L'étoffe des héros, mais sur un bateau
Dans les années 50, les constructeurs automobiles se font concurrence pour établir divers records à terre, mais également sur l'eau. Alfa Romeo, Maserati et Ferrari mettent à mal leur rivalité en adaptant des blocs-moteurs de voiture sur des petits offshores dans la catégorie des moins de 800 kg. Les plans d'eau intérieurs sont le théâtre de batailles de vitesse qui firent disparaître de nombreux pilotes. Ce thunderboat est le fruit de la collaboration avec le pilote Achille Castoldi et Enzo Ferrari lui-même.
600 chevaux pour 790 kgs
La coque est une carène de type « hydroplane ». Également appelée « coque 3 points », sa structure est en bois dure et recouverte d'un placage en acajou. Le moteur est caréné par un profil en aluminium qui se termine par un aileron de requin. Une fois déjaugé, l'hydroplane repose sur deux patins latéraux et une petite hélice à deux pales, dont le régime maximum est d'environ 10 000 tours/minute. Le tout est propulsé par un monstrueux bloc V12 de Ferrari 375 F1, développant 600 chevaux installé juste devant le pilote.

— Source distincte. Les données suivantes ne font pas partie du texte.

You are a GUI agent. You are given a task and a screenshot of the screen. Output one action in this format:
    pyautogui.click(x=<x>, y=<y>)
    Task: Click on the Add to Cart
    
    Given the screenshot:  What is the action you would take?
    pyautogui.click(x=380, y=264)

Construit par le chantier Timossi Azzano, ce bateau bat le record du monde de vitesse de bateau catégorie moins de 800 kg le 15 octobre 1953 avec la vitesse de 241,708 km/h soit 130,51 nœuds, sur le lac d'Iseo, à côté de Milan. Cette vitesse est d'autant plus remarquable que le pilote ne dispose d'aucune aide au pilotage.
Le trim et les flaps mobiles n'existent pas en 1953 et la direction est à câbles agit sur un minuscule safran en inox. Il fallait beaucoup de dextérité pour maintenir dans cette ligne cette carène conçue pour aller tout droit. Les tentatives de record avaient lieu au petit matin, quand le plan d'eau était le plus glassy.
Une pièce de collection
Après son record, le bateau est revendu à l'industriel italien Nando Dell'Orto qui l'améliore sur le plan de l'aérodynamique et continue à le faire courir avec succès en compétition durant plus de 10 ans, avec à la clé une victoire au Championnat d'Europe en 1960.
Dans les années 90, le offshore est vendu à un collectionneur qui fait restaurer le bloc moteur par l'usine Ferrari à Maranello, qui en profite pour augmenter sa puissance à 700 chevaux. Lors du Grand Prix de Monaco 2012, il est vendu aux enchères pour la somme de 892 000 €, et est exposé depuis au musée Ferrari.
Il est aujourd'hui remis en vente pour une somme indécente, propre à un objet de collection affublé du cheval cabré. D'autres offshores ont été construits pour le compte de Ferrari, mais le Arno XI reste à ce jour le seul bateau au monde propulsé par un moteur fabriqué par la firme italienne.